In response to the high performance requirement on Saudi Arabia's gene data processing platform, and based on Inspur's profound understanding of high-performance applications in the scientific computation sector, Inspur has specifically launched the Inspur Tiansuo TS10000 cluster based on Intel’s latest 45nm four-core processor for this project. This cluster is characterized by outstanding computing performance, leading power control, convenient and easy monitoring and management system, open and scalable system and well-established service system. Moreover, the widely acclaimed Inspur high-performance cluster training service system is an additional asset to this project as it addresses the user's concerns.
This cluster comprises 72 computational nodes, 1 management node/generic computational node, 1 head node/generic computational node, 2 source data processing nodes/generic computational nodes, 4 storage nodes, 1 fully-linear 20Gb Infiniband computational network, 1 1G management network and the software system and video switching system deployed in the cluster system.
1. High performance: high-performance computational nodes are important in elevating the cluster’s computing capacity. Inspur NX7100DB supports the configuration of two Intel Xeon four-core processors. Each CPU is integrated with 12MB L2 cache with a main frequency of 3.0GHz.
2. High reliability: the management node server and magnetic disk array device are both furnished with RAID redundant disk to ensure data safety and reliability; Inspur cabinet system, rack server node and blade server node all have optimized radiation and redundant designs to ensure stable operation and reduce power consumption.

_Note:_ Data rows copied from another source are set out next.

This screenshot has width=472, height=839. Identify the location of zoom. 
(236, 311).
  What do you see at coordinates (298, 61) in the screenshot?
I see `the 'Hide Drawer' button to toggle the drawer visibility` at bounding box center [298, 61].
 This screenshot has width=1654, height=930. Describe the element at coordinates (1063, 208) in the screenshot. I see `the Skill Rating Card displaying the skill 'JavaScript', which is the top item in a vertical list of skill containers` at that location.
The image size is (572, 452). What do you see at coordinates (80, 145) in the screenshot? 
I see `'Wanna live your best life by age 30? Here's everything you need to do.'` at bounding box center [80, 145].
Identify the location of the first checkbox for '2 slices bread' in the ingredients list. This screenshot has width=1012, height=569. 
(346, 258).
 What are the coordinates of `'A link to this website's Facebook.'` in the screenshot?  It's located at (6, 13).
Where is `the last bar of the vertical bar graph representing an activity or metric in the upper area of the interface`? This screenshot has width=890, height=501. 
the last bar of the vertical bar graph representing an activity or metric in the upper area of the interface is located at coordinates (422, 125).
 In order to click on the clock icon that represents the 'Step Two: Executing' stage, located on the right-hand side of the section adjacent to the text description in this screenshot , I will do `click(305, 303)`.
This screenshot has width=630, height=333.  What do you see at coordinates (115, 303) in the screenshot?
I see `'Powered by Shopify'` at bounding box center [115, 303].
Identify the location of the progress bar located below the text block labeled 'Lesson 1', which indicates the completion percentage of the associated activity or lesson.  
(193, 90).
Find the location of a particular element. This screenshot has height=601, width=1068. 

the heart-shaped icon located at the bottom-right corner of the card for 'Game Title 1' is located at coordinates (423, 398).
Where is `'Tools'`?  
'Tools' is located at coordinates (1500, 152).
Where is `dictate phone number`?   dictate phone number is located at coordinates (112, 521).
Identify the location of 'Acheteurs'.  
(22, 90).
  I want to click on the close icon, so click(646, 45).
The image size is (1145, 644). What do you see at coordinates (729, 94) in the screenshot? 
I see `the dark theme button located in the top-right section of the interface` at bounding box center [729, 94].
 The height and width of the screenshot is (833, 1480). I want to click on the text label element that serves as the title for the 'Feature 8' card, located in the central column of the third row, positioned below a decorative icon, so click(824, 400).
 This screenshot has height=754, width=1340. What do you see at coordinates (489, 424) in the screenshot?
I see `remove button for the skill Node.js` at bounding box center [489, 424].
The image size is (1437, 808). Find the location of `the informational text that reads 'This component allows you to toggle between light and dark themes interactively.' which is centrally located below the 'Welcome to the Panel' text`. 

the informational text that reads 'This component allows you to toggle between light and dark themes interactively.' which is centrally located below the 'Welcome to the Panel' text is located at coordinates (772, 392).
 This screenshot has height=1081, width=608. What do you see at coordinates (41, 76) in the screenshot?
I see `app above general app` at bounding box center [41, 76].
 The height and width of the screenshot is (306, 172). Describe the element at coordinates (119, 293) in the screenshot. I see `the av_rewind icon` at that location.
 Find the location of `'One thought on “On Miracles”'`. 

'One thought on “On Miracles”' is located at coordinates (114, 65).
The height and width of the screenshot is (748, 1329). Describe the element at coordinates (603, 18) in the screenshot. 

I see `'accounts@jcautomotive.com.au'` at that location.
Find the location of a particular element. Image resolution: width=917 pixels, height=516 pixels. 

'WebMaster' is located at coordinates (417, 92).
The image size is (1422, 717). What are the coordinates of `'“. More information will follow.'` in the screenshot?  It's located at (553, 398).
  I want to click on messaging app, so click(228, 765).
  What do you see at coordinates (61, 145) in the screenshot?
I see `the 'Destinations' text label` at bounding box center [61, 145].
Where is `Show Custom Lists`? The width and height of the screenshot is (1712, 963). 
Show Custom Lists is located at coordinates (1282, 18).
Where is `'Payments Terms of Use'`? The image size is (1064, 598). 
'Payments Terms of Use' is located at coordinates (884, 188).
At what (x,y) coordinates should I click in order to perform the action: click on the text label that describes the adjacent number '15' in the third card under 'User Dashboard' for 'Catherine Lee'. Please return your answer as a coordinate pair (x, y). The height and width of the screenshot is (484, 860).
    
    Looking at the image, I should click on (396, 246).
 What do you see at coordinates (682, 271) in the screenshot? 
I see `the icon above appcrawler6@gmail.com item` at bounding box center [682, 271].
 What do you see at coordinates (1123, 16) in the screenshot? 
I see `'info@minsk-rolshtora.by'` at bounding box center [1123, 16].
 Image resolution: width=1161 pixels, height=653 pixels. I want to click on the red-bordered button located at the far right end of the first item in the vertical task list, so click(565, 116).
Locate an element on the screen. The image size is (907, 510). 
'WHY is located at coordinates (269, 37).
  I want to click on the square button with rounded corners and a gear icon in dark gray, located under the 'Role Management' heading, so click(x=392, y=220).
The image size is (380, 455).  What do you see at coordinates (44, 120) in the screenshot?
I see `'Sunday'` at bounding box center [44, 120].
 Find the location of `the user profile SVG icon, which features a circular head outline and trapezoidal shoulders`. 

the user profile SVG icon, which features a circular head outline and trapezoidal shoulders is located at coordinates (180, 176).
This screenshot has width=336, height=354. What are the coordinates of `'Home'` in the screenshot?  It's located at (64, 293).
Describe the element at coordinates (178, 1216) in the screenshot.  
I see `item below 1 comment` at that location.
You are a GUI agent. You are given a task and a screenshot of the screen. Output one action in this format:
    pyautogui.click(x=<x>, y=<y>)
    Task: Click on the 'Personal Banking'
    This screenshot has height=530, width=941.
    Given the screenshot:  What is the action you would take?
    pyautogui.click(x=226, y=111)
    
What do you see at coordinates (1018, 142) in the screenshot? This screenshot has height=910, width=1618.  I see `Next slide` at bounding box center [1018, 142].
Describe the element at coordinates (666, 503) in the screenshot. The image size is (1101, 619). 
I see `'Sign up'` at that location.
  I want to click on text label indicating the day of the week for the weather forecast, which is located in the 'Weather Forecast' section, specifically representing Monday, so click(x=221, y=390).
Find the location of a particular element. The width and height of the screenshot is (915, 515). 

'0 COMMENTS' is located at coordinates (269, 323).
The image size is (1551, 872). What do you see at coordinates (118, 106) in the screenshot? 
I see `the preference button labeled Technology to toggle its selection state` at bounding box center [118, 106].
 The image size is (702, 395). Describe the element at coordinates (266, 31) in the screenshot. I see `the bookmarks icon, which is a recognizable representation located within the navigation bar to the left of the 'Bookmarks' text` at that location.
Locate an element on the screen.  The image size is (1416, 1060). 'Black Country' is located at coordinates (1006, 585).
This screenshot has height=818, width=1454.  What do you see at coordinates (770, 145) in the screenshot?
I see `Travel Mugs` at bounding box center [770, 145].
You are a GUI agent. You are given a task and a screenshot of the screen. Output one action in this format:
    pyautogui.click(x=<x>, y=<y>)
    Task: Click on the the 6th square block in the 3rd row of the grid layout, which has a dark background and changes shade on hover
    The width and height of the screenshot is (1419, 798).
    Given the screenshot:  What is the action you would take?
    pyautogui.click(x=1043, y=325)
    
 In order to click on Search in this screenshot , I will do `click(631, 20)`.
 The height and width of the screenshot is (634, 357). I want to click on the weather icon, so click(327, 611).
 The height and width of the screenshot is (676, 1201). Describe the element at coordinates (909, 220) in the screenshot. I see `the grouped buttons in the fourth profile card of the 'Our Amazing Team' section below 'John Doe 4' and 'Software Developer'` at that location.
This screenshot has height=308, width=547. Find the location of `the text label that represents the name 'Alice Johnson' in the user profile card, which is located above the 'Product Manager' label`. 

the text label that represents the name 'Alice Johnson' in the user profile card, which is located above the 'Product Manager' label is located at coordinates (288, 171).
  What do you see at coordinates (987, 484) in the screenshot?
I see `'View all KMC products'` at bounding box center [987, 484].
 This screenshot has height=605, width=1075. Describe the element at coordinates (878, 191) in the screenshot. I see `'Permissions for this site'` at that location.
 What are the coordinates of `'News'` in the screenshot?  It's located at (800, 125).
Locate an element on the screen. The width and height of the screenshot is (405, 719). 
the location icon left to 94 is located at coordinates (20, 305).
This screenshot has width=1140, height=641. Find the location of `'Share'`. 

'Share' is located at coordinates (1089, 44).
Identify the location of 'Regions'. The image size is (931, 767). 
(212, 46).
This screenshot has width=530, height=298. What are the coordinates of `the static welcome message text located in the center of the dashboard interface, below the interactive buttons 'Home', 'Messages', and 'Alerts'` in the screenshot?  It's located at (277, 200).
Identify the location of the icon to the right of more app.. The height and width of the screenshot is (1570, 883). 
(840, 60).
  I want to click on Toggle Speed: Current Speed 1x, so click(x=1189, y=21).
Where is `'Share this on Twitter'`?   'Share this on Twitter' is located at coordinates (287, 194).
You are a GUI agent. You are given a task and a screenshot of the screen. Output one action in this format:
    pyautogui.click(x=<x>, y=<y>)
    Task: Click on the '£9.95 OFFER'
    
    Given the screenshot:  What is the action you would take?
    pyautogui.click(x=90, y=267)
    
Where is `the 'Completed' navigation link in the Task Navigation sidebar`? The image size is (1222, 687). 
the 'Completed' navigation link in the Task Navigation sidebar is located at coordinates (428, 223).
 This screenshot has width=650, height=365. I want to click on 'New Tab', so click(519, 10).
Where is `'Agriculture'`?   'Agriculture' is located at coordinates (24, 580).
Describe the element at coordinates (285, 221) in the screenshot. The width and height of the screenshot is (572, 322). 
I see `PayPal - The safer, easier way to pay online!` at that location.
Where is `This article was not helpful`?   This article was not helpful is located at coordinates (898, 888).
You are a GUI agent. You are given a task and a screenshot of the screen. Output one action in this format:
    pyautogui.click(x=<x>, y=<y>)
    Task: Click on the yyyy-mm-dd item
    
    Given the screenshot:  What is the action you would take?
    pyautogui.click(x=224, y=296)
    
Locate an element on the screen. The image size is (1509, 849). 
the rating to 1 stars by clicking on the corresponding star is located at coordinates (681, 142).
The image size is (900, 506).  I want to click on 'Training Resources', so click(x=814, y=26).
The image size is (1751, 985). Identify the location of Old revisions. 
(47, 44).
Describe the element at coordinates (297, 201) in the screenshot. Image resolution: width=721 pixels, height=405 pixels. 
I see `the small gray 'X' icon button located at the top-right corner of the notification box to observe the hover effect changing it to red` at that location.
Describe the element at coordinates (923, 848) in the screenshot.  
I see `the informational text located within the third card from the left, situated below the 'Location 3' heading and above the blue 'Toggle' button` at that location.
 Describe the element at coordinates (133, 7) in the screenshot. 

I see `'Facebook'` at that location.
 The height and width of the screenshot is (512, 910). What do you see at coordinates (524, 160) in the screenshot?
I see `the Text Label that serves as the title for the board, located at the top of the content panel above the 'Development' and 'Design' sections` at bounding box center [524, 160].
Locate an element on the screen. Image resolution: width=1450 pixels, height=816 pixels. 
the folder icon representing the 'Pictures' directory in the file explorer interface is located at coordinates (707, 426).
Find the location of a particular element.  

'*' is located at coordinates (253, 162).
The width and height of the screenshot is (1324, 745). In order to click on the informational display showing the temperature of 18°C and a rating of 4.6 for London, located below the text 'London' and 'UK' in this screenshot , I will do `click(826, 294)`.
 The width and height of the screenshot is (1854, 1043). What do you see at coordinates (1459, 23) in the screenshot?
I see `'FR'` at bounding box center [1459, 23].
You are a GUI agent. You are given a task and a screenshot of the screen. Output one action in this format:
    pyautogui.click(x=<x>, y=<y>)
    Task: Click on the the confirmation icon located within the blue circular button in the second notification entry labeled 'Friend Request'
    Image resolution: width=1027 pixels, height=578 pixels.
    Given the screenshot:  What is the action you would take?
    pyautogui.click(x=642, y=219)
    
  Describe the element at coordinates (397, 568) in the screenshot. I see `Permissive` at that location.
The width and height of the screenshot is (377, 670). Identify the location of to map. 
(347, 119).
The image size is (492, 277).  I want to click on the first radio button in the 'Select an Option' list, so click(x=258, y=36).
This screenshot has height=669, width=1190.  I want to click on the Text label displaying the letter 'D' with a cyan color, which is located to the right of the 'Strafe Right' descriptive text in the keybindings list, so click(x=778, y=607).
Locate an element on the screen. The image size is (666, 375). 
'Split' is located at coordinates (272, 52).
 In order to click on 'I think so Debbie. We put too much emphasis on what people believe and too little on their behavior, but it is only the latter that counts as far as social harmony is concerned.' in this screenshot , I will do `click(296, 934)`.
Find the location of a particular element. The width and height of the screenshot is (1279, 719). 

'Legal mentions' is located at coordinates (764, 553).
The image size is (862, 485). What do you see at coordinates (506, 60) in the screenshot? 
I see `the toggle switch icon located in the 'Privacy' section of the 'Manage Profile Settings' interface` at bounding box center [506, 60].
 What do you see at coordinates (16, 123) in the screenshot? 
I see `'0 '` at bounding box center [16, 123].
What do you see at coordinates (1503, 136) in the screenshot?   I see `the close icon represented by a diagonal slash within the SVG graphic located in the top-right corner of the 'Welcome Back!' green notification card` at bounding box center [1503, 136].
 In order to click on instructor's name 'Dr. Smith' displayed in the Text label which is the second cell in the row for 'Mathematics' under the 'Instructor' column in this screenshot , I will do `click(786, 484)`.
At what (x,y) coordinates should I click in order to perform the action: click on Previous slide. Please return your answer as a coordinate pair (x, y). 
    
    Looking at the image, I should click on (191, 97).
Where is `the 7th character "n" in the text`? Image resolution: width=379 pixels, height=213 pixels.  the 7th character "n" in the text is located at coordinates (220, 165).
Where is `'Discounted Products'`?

3. Standard and open cluster architecture: the system design conforms to generic industrial standards on parallel computer cluster design and can be interconnected with the standard parts of any other manufacturer.
4. Easy management: cluster system software is a key part of the cluster server. Inspur’s self-developed cluster management system (TSMM) is adopted for the management of cluster resources as with the management of a server.
5. Scalability: the life sciences computation platform has infinite performance requirements. Expansion without changing the prior equipment architecture is preferred.
King Abdulaziz City for Science and Technology (KACST) (the national scientific research administration and national scientific research organ of Saudi Arabia) launched the DPGP. Via this supercomputer system, the full infrastructure is completed for the DPGP and an influential life sciences and biotechnical center is established to promote the development of Saudi Arabia's biotechnical industry effectively.